Quello che ho fatto è stato incredibilmente stupido e insensato, ma è l’unico modo per rassicurarmi e per dare un minimo di pace alla mia mente, che se no non avrebbe un momento per respirare, senza continuare a lavorare su nulla, impegnandosi a vuoto, cercando risposte a domande inverosimili.
Come ha fatto per tutta la mattinata, dove invece di essere attenta a clienti e scontrini, nel minimarket non riuscivo a concentrarmi nemmeno davanti alla cassa, e cosa ho dovuto inventarmi? Di non sentirmi tanto bene, e allora il signor Burm mi ha spedito nel magazzino, dove ho potuto semplicemente stare seduta a sorseggiare caffè.
Dalle cuffie dell’i pod parte una canzone che riconosco dalla prima nota e che dalla prima nota mi fa sorridere.
Who you are, solo che a cullarmi non è la voce femminile e acuta di Jessie J, ma quella roca e profonda di Ed Sheeran, che ad ogni sillaba sembra quasi accarezzarmi i capelli e dirmi che tutto andrà bene, e che riuscirò a tenere me stessa con me. Mi lascio consolare da queste bugie, perché io lo so che non migliorerà un bel niente, io lo so che quelle parole incombono su di noi come un spada di Damocle che prima o poi si schianterà su di noi, distruggendo il finto idillio che ci siamo creati.
Ma come posso credere che smetterò di sentire bruciare dentro di me l’amore di cosi tante vite? Come posso accettare che non ricorderò i nostri baci, i nostri ti amo, le nostre parole, le nostre carezze?
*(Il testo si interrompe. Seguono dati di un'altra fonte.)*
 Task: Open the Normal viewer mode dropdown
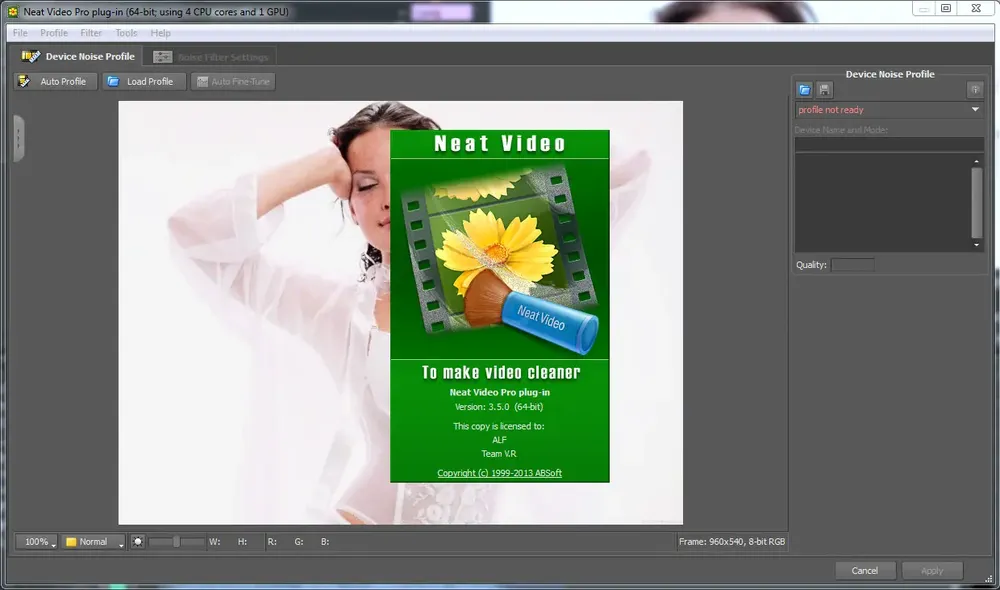click(x=94, y=542)
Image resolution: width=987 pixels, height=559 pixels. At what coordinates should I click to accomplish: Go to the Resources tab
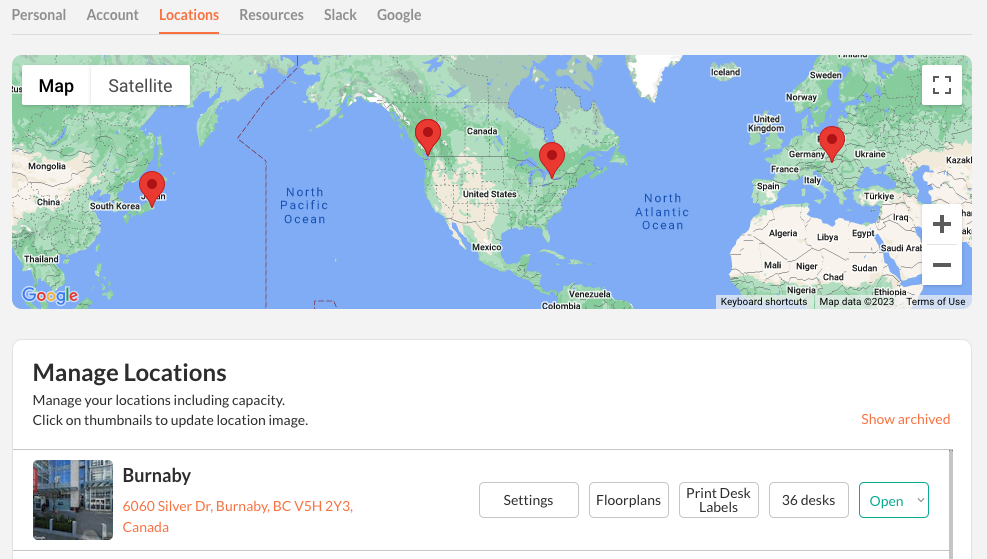[x=271, y=15]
Che cosa resterà delle notti insonni, dove eravamo solo noi due ed il luccicare irrefrenabile dei nostri occhi che si specchiavano riflessi nell’amore che irradiavano?  Dove andrà a finire il nostro stringersi convulso, il nostro cercarsi continuo, le nostre mani che si intrecciano e le nostre bocche che si completano?
Dove andrà a finire tutto?
“Piccola.” Qualcuno mi tira dolcemente per un braccio e la voce che arriva ovattata alle mie orecchie non riesce a sovrastare la parte della canzone che più di tutte mi stravolge e che ogni volta mi lascia senza fiato.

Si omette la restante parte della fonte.